Audio Tokens Part 6: Slightly Less Basic
audio-tokensIn our last episode, I had managed to get a dead-simple model to overfit on the sequences when cranking up the number of tokens in the vocabulary. This probably means one of two things (or probably something in between):
- The audio tokens have some useful information in them that can be generalized.
- The audio tokens have no useful information in them, and the overfitting is just because the model is able to memorize the embedding averages when there are many more embeddings involved.
Let’s bet on the first one for now. Keep the spectrogram and token generation as-is, and try a slightly more complex model. Say hello to SimpleLSTMClassifier.
Running a bidirectional LSTM with embed_dim=128, hidden_dim=256, num_layers=1, and 5000 tokens (also bumping batch size up to 128 from 8 because this is a tiny model):
Interesting. The loss charts have outliers removed, and the differences aren’t very large on the y axis, but they’re still dropping after 100 epochs. mAPs still aren’t great, but for a single LSTM layer, it’s not so bad.

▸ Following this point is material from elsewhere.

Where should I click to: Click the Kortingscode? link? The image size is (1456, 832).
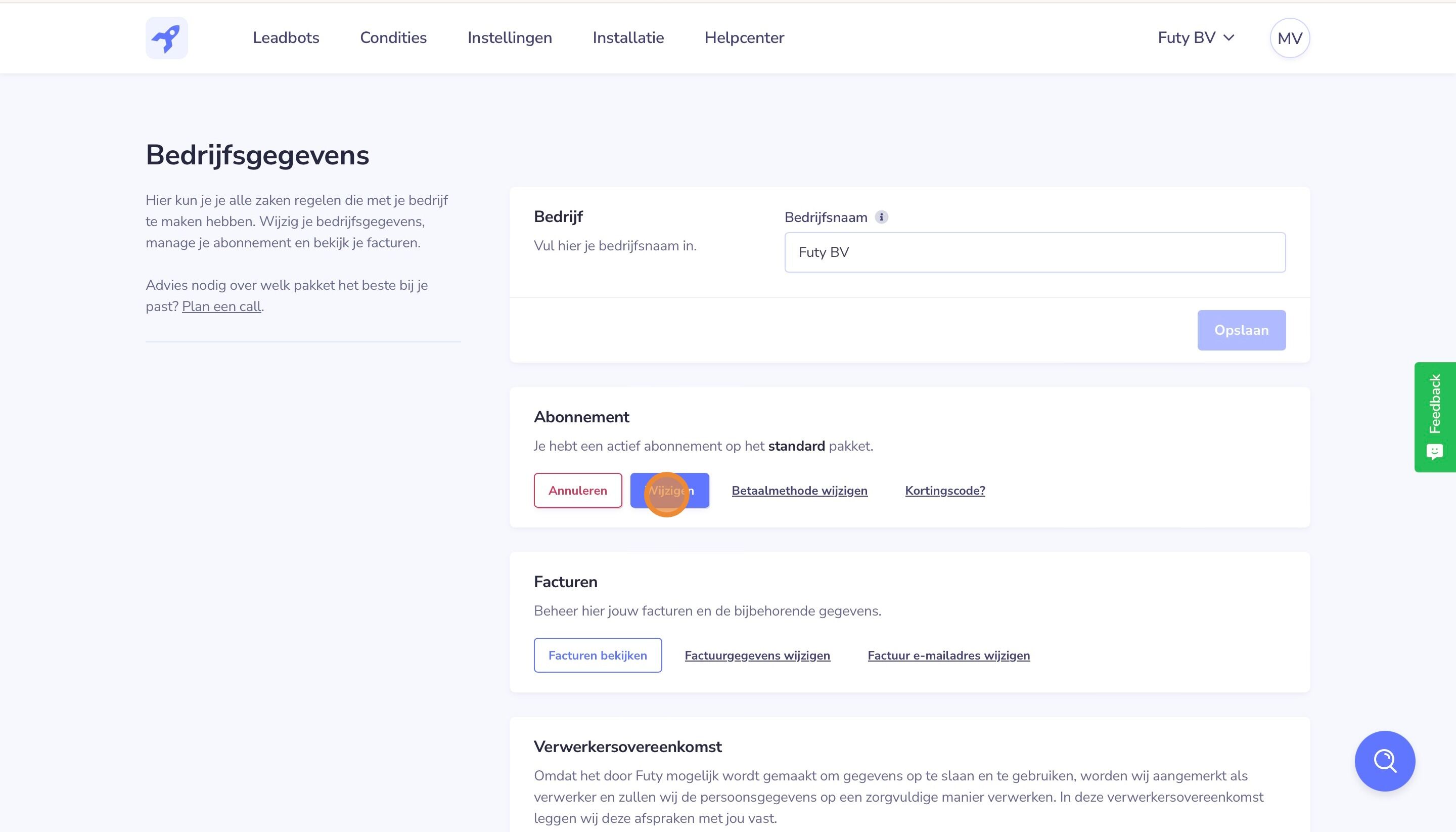click(x=945, y=490)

Let’s up the learning rate. It’s at 5e-5, so let’s crank it up to 1e-3.
Now that’s what I call overfitting. Training mAP of 1.0, val peaking at 0.11. At this point I could try some regularization, I suppose, just to see if I can get the val mAP up at all. Or I could try changing the token generation. Let’s go with option 1: regularization. Just to see.
First, let’s throw some dropout into the model after the LSTM layer. Let’s not kid around: 0.5. 200 epochs this time.
It dropped the train mAP! Yea! It also dropped the val mAP! Boo!
Time for a break. It may be worth considering switching over to changing how the tokens are generated. I’m unconvinced these tokens have useful information.